A representative of the UK’s vaccine advisory committee has defended its decision to delay giving people a second dose, saying it will “save many lives”, as the health secretary, Matt Hancock, warned lifting restrictions was “a long, long way off”.
Prof Anthony Harnden, of the Joint Committee on Vaccination and Immunisation (JCVI), said the evidence was still in favour of delaying the dose, after a small Israeli study on people over the age of 60 suggested a first dose gave just 33% protection from coronavirus.
The JCVI has suggested doses should be given 12 weeks apart in order to give the maximum number of people some protection while supplies are limited. Pfizer, which manufactures one of the vaccines being administered in the UK and is also the provider of vaccines in Israel, has said it has tested its vaccine’s full efficacy only when the two doses were given up to 21 days apart.
Meanwhile, ministers are preparing to announce tough new border measures to stop new variants of coronavirus from abroad scuppering the advances of the UK’s vaccination programme. Reports suggest they may stop short of requiring all travellers to quarantine in government facilities.
Speaking on BBC One’s Andrew Marr show, Israel’s health minister, Yuli Edelstein, said there had been debates within his ministry about delaying the second dose. “I’ll be very honest, we had debates about it in the ministry. And we decided to follow the instructions given by Pfizer. There were different opinions on that in Israel too. But as we have very little information at that stage … So we decided to stick to the instructions we get from Pfizer.
“We are just at the beginning of the [vaccination] campaign. We do see cases of people that after getting the first dose still get sick with the coronavirus. At the same time there are some encouraging signs of less severe diseases, less people hospitalised after the first dose, so at this stage it’s very difficult to say. We really hope that we will have better information in the near future.”
Edelstein said his country would look to vaccinate “very high numbers, probably to 80%,” before the country would consider it had herd immunity and restrictions would be lifted.
Harnden, the deputy chair of the JCVI, said the committee was examining the Israeli data in detail but the picture was not definitive.
Speaking to Sky News’s Sophy Ridge on Sunday, Harnden said it had concluded in the case of the Pfizer vaccine that there was “no real evidence that a second dose gave you substantially longer and better protection … We do believe you should have a second dose but we do believe that that can be delayed.”
He said of the Oxford vaccine that “it may be that the longer you leave the second dose, the better protection you have”.
He added: “The Israeli data is preliminary data. It does involve PCR testing, which is of course asymptomatic cases as well as symptomatic cases. They have not followed up for more than three weeks and the statistical methods they used are not clear.”
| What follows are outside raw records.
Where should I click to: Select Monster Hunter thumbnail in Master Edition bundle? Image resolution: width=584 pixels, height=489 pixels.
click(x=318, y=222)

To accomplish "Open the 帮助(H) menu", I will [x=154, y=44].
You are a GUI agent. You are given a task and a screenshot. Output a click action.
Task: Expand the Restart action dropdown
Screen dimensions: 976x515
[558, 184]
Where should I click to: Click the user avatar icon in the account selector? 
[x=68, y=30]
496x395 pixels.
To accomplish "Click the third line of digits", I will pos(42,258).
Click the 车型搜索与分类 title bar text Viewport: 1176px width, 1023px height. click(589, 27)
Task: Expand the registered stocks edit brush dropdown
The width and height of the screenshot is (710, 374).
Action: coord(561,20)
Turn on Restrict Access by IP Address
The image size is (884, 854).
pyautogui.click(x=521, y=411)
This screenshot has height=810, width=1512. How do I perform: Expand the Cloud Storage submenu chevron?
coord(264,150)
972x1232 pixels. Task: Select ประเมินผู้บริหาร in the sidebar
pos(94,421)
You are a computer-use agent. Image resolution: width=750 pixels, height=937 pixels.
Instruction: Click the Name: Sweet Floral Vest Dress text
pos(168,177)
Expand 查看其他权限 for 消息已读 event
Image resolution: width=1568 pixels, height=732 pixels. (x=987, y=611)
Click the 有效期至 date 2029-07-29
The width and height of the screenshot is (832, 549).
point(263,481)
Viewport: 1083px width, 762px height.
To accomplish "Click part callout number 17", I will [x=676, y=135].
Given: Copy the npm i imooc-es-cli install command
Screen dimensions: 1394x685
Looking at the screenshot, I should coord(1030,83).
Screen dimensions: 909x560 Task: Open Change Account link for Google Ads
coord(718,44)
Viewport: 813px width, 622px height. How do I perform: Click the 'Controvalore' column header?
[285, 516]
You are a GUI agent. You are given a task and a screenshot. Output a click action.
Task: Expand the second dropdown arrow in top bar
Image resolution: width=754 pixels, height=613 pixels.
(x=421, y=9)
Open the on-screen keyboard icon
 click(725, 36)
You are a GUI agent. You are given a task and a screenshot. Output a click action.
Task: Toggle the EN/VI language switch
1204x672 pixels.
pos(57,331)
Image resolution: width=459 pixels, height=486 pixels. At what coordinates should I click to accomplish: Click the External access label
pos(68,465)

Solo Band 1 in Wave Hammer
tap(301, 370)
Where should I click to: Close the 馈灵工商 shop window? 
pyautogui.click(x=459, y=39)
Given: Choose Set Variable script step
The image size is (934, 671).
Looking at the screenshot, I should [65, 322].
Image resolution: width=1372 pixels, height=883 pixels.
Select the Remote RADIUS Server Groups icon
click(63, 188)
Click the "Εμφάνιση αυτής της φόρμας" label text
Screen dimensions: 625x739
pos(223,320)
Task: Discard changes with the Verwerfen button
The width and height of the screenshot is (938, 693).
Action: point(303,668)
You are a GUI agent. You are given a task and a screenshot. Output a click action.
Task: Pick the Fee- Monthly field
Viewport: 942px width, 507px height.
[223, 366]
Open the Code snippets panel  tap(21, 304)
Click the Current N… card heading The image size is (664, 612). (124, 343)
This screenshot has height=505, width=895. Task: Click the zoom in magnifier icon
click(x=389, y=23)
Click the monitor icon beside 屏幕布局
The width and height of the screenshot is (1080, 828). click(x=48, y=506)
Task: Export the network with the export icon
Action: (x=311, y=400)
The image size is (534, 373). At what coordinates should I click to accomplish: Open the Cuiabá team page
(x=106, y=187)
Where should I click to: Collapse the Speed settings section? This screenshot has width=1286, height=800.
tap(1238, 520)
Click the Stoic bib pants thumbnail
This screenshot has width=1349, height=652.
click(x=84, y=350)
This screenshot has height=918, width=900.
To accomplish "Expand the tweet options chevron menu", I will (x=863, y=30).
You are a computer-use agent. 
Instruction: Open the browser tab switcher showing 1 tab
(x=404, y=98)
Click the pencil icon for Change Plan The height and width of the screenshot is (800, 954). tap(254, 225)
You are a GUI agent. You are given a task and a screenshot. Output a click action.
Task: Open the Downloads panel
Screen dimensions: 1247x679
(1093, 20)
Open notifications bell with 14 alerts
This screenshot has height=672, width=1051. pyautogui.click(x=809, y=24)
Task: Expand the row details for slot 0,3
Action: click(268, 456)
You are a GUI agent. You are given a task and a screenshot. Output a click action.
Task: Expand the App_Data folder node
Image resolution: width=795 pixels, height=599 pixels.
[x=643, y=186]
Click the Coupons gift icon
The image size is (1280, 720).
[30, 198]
Harnden said the committee still believed a delayed second dose would “save many lives nationally”, saying the UK would begin to see a decline in hospital admissions and deaths a few weeks after the first four priority groups had been offered their first dose of the vaccine.
Hancock reiterated that there was “a high degree of confidence” that delaying the second dose would save more lives. “In a situation where there is a limited supply … you want to get as many people to have as much protection as possible as quickly as possible.”
Three-quarters of all those over 80 in the UK have been vaccinated, the health secretary announced.
He told Ridge the government was a “long, long, long way” from being able to lift coronavirus lockdown restrictions in England, and he refused to commit to schoolchildren being back in class by Easter. “We have got to look at the data, we have got to look at the impact of the vaccination programme,” he said.
The government is expecting to meet to discuss new border measures on Monday, as fears grow about the spread of new variants. Hancock said there were 77 known cases of the South African variant in the UK, all linked to travel, and nine cases linked to one of the Brazilian variants.
“The new variant I really worry about is the one that is out there that hasn’t been spotted,” he told Sky News. “There’s probably those elsewhere that simply haven’t been picked up because the country doesn’t have that genomic sequencing service.”
Lisa Nandy, the shadow foreign secretary, said Labour had been “pushing the government to take tougher measures at the border since last spring”.
She said: “Scientists tell us that there are a number of countries where these strains are emerging that just simply do not have the capacity to map what is happening. So it’s not just countries who have identified the strains of the virus we ought to be careful about, actually what we’re likely to be seeing, even if we haven’t identified it, is strains emerging all over the world.
“On Monday we’ve got this delayed announcement yet again delayed. We would fully expect the government to bring in tougher quarantine measures, we would expect them to roll out a proper testing strategy and we would expect them as well to start checking up on the people who are quarantining.”